What lines of the data below hold the string "agent"? Copy each one out.

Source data
::::::::::
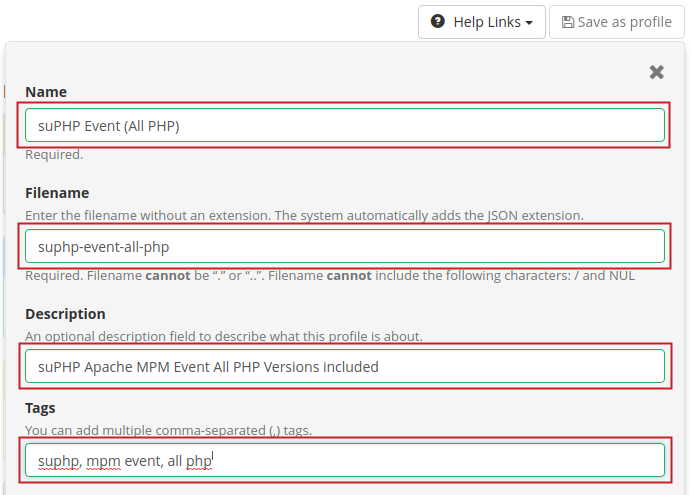
Task: Click the misspelled word suphp in Tags
Action: pyautogui.click(x=58, y=460)
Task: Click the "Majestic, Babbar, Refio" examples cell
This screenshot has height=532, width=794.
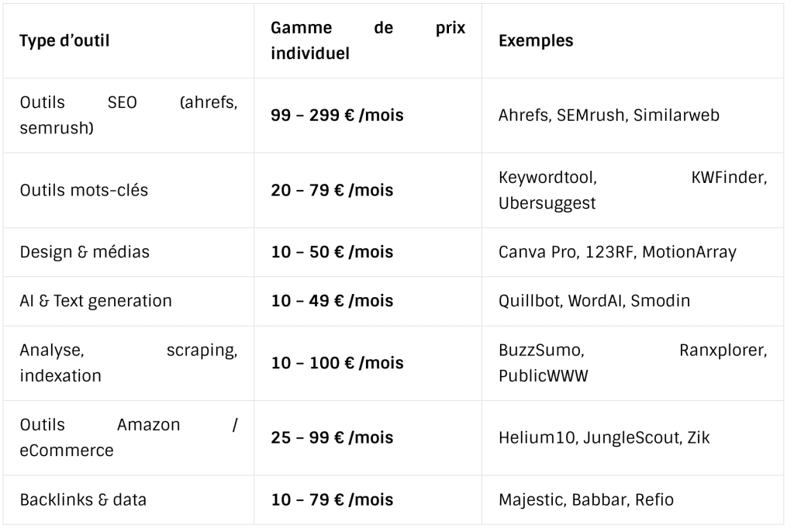Action: coord(585,499)
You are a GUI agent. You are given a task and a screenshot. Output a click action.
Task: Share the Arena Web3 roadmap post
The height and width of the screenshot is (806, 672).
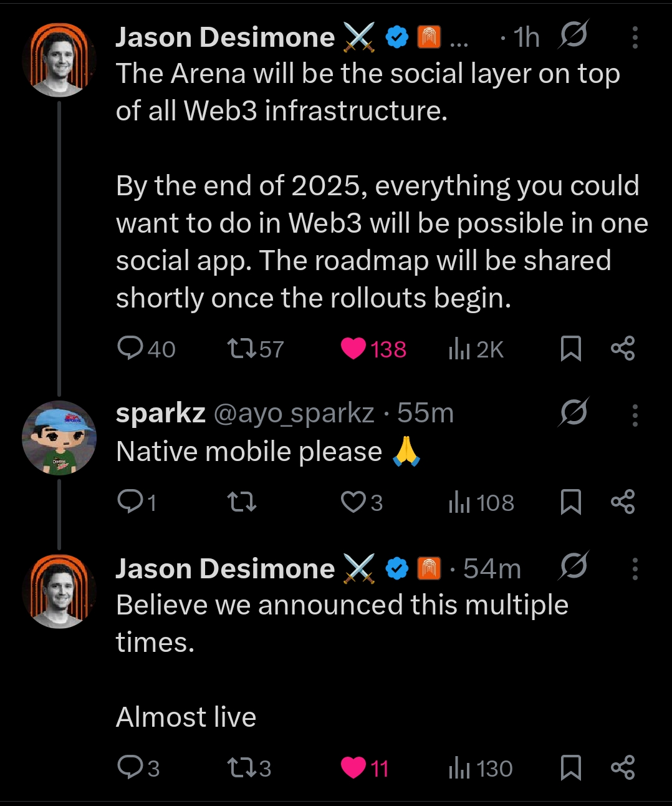click(x=622, y=349)
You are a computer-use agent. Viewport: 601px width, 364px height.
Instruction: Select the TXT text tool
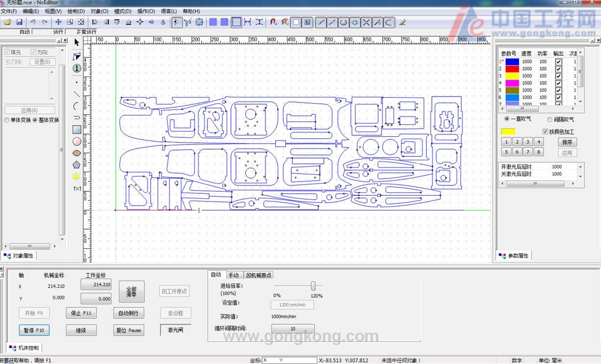[77, 188]
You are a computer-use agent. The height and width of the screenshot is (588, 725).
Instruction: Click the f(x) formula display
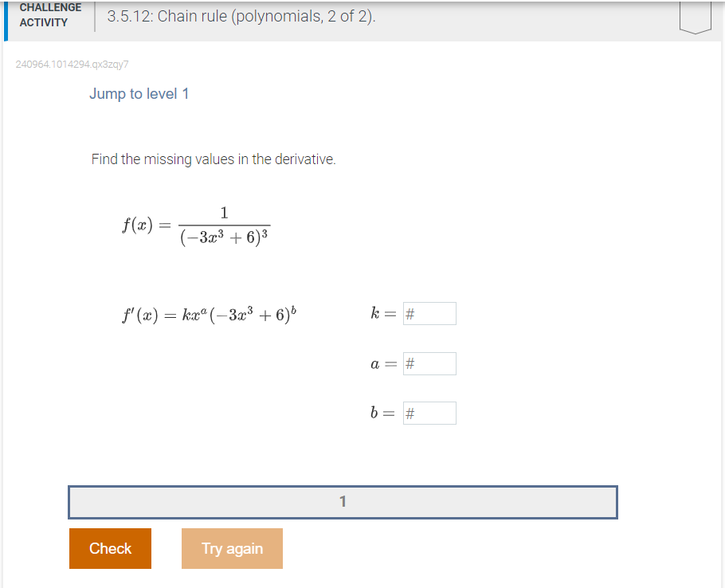(195, 223)
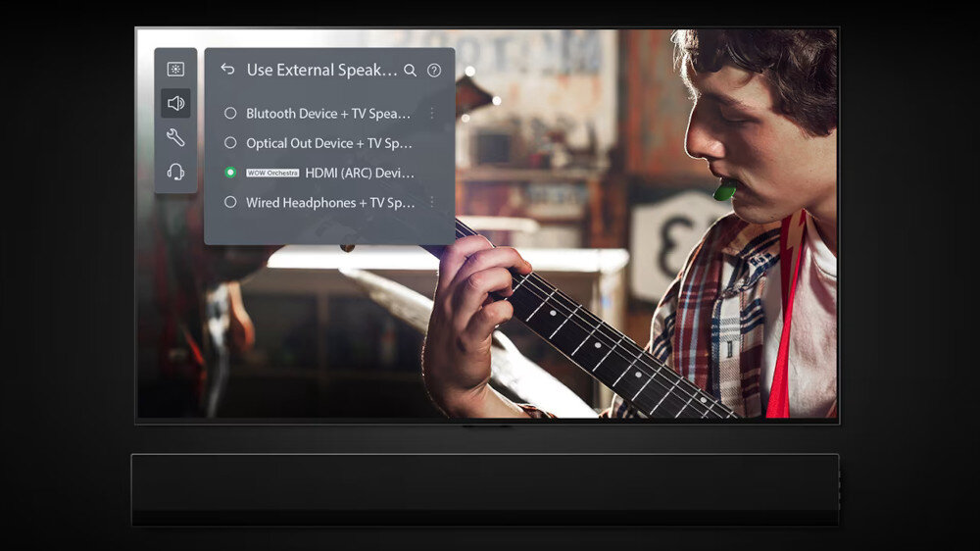Click the 'Blutooth Device + TV Spea…' text
The image size is (980, 551).
[x=328, y=114]
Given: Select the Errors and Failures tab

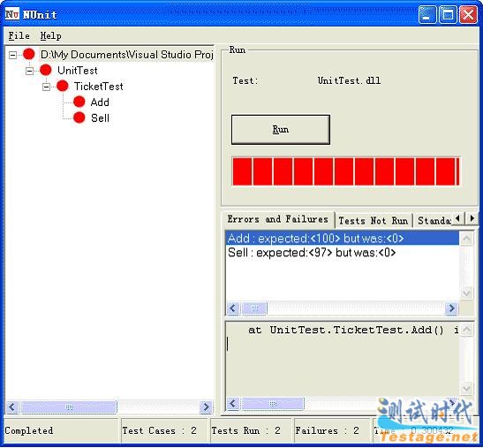Looking at the screenshot, I should pyautogui.click(x=278, y=219).
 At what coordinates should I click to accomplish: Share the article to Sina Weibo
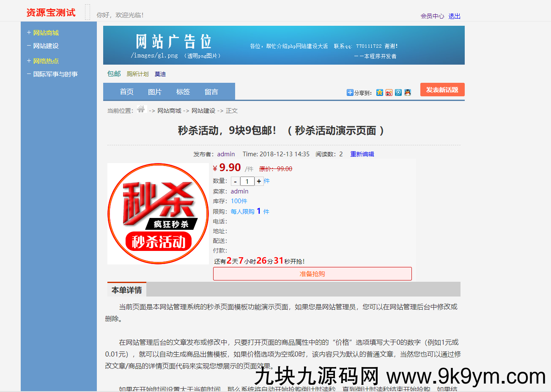(x=389, y=93)
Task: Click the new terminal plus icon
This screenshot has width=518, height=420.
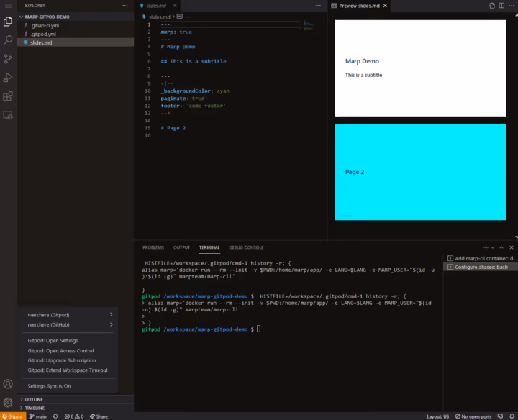Action: click(x=486, y=247)
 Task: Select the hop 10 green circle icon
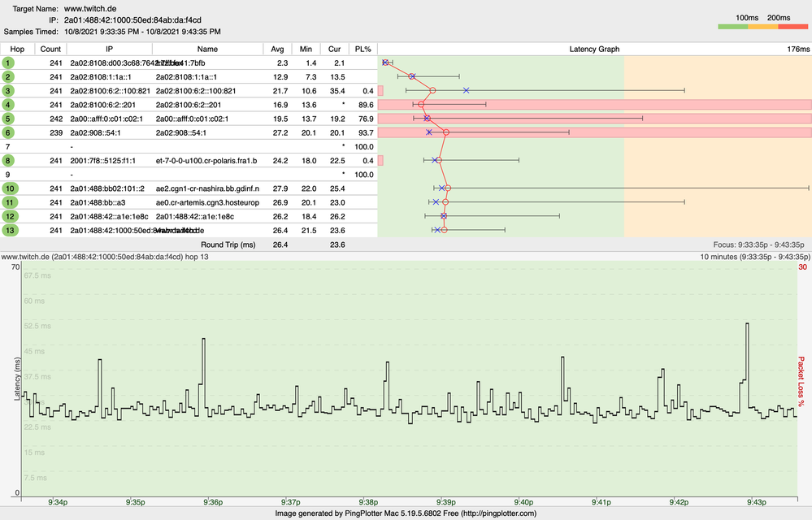click(x=10, y=189)
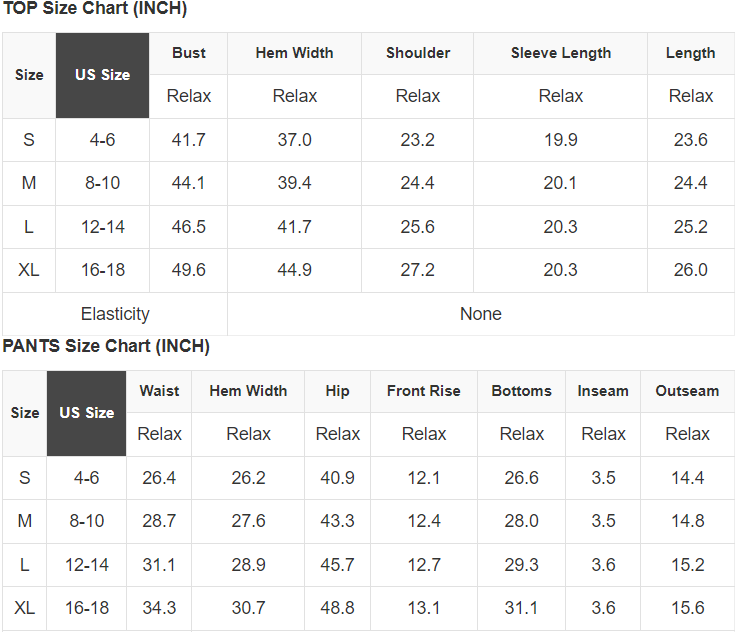Click the Shoulder column header
The height and width of the screenshot is (632, 736).
click(x=418, y=53)
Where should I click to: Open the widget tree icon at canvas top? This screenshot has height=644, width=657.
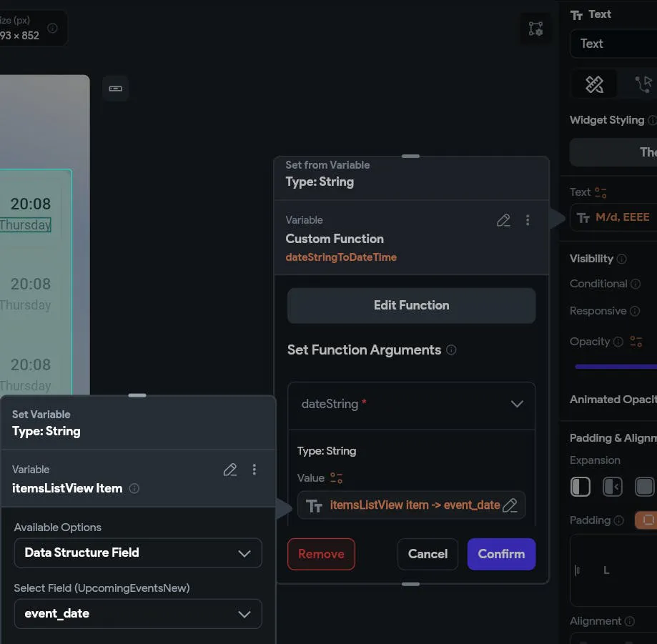(535, 29)
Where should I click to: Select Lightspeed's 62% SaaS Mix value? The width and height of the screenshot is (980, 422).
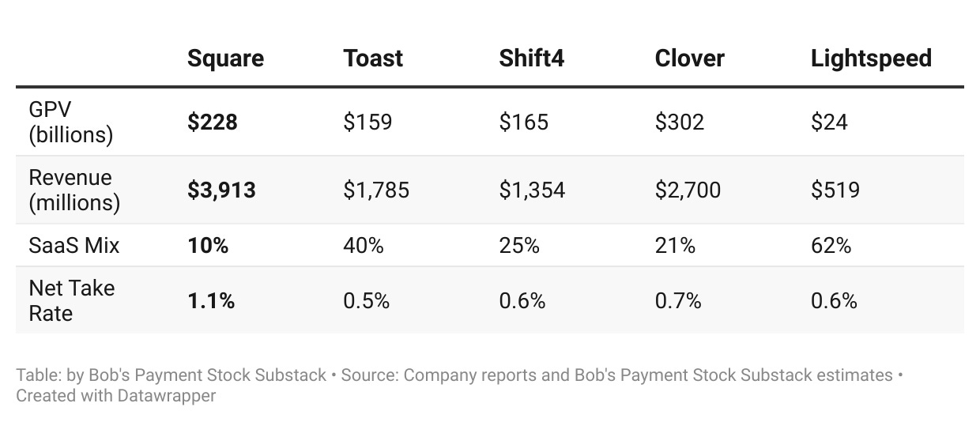click(831, 246)
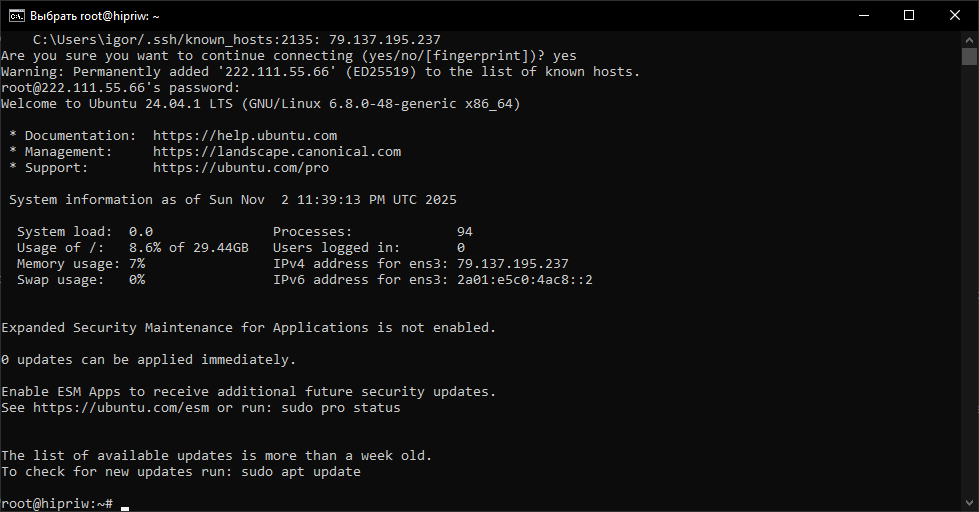Click the empty scrollbar track below the thumb

(970, 300)
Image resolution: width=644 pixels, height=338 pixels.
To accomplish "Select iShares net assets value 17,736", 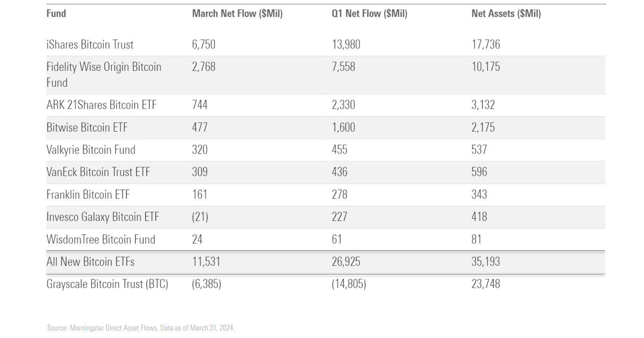I will 486,44.
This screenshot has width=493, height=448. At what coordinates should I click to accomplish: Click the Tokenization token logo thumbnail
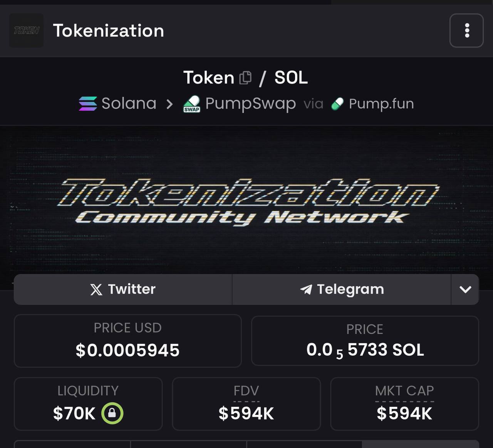[26, 30]
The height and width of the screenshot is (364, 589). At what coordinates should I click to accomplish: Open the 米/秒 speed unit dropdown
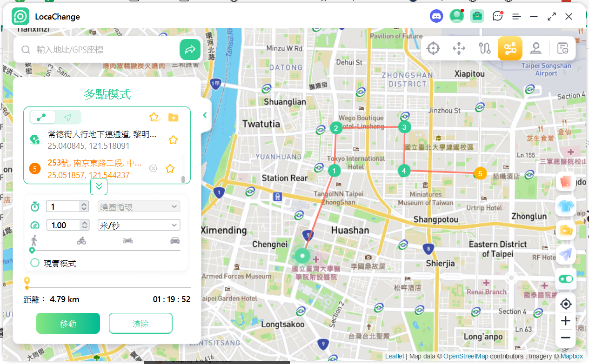139,225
::::::::::
[Exercise solution]
You are a GUI agent. You are given a task and a screenshot. Output a click action.
You are a computer-use agent. Viewport: 601px width, 364px height.
You are a computer-use agent. The height and width of the screenshot is (588, 725).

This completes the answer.